Меня всегда мучило это воспоминание себя в белом платье. Было/ не было? Я помню только один-единственный эпизод с ним. Я кружусь от счастья и смотрю на белоснежную юбку, которая поднимается как солнце и закрывает собой асфальт.
Его не могло не быть. Я была слишком счастливой, чтобы его не было. Но однажды мама сказала, что никогда не покупала белых нарядов, это было слишком расточительно. «Не настираешься на тебя». Поэтому я не решалась у нее спросить напрямую, было ли у меня белое платье. Может, оно было – но не мое, а мне дала его поносить какая-нибудь подружка, а может, мне его купила не мама, а какая-нибудь крестная, которая была у нас проездом.
Сначала я об этом боялась спросить, чтобы узнать другую правду, а потом стала ловить себя на мысли, что и знать не хочу. Было – не было, это же не важно. Важно, когда я вспоминаю, как я кружусь в этом белом платье, во мне сегодняшней разливается, как теплое молоко с медом, что-то такое вкусное и обволакивающее, что я ни за что не откажусь от этих воспоминаний.

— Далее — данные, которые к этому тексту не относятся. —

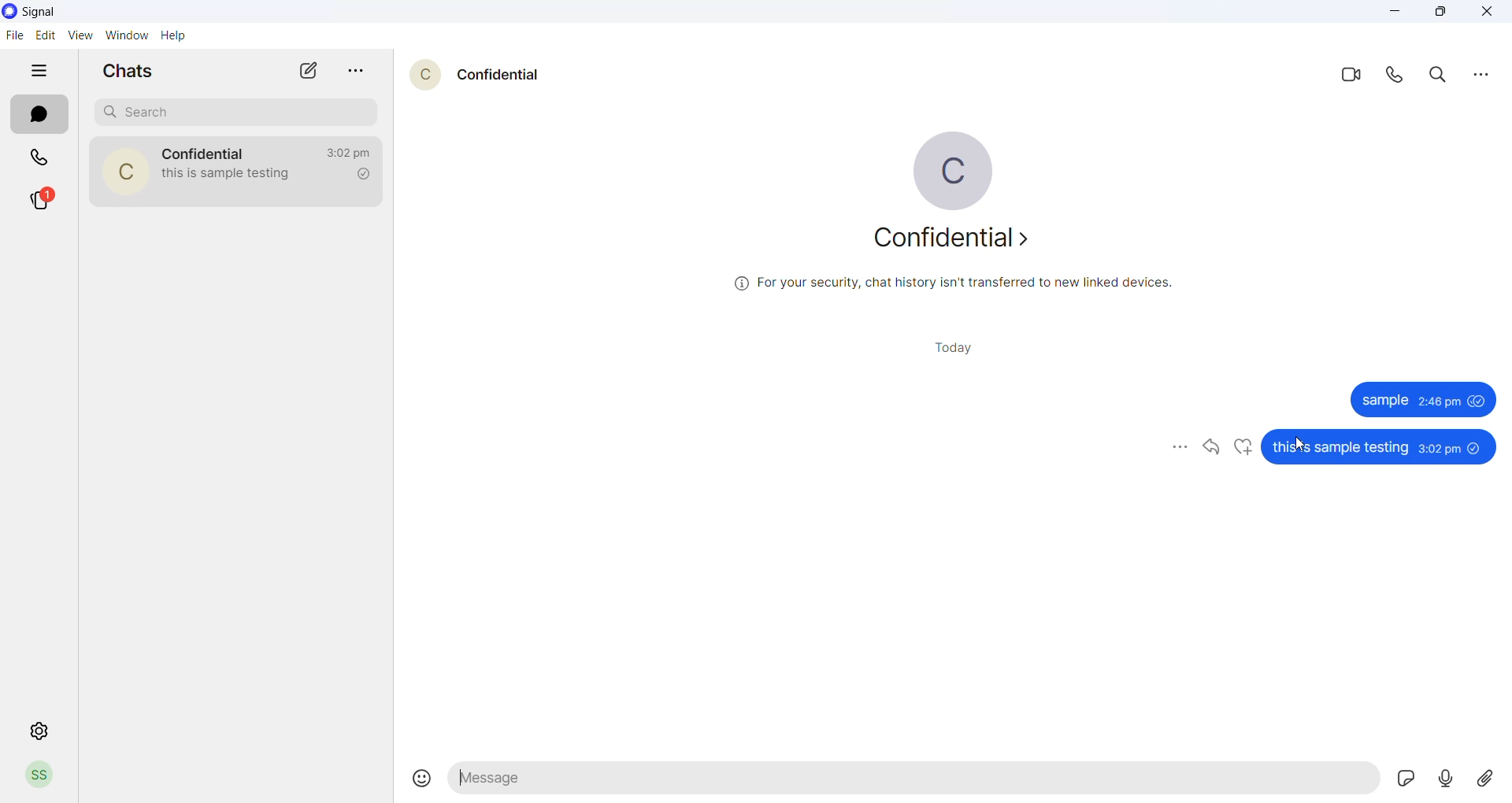 The width and height of the screenshot is (1512, 803). Describe the element at coordinates (1447, 14) in the screenshot. I see `maximize` at that location.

Если быть честной, мамы уже давно нет. А папы никогда не было. А детей, которых мама рожала, она оставляла в роддоме. Всех, кроме меня. Почему я? Она никогда отвечала на этот вопрос. Даже не могла толком назвать, сколько детей у нее было. 4-5? «Это с тобой или без тебя?» «Мам, давай поедем туда и всех заберем». Зачем она мне рассказывала про других детей, если мы не могли их забрать? Зачем она холила и лелеяла тоску во мне по этим детям? Почему она сначала заставила поверить в то, что я исключительная, так как она выбрала из всех меня, а потом обвинить в этом же и повесить непомерный крест за тех, кого она когда-то оставила.